One continuous thread in Dr. Appleman’s career is his focus on treating serious diseases, with particular emphasis on respiratory and hepatic viral infections and cancer. Dr. Appleman’s first serious foray into immunotherapy was at Anadys Pharmaceuticals where he personally led the ANA773 team from project conception through realization (characterization of target-mediated biology, selection of medicinal chemistry starting points, lead optimization, candidate selection, preclinical development, culminating in clinical proof of concept). ANA773 is a novel TLR7 (toll-like receptor 7) agonist originally intended for the treatment of cancer and hepatic viral diseases. His experience with diverse TLR7 agonists and other activators of innate immunity in these two distinct therapeutic areas provided the foundation for the creation of Primmune and its current mission – to discovery and develop novel immunotherapeutics for the treatment of cancer and serious viral diseases like COVID-19.
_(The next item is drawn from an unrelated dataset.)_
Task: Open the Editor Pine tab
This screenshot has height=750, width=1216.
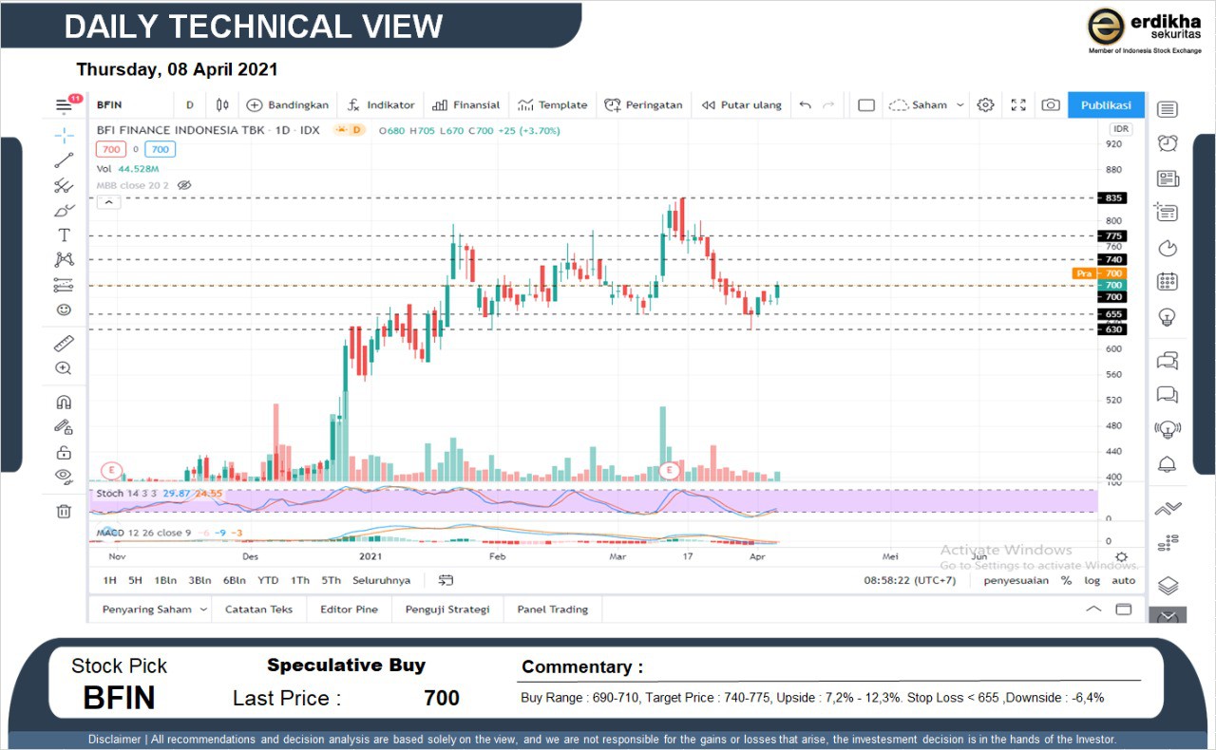Action: 349,609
He received a Ph.D. in biochemistry from Oklahoma State University and completed his postdoctoral training at Dartmouth Medical School.
Christopher P. Locher, Ph.D.
Co-founder and CEO of Versatope Therapeutics
Christopher Locher, PhD is a co-founder and CEO of Versatope Therapeutics, a Lowell-based company focused on vaccine and therapeutic delivery. He was previously a Senior Director at Vertex Pharmaceuticals where he was responsible for establishing external R&D programs.
Prior to that, he was the VP of Preclinical Development at Opsona Therapeutics in Dublin, Ireland and helped build the team and pipeline with new products (biologics and new chemical entities). He has delivered on many projects by coordinating the internal activities discovery teams with external development teams, key opinion leaders and biotechnology alliances.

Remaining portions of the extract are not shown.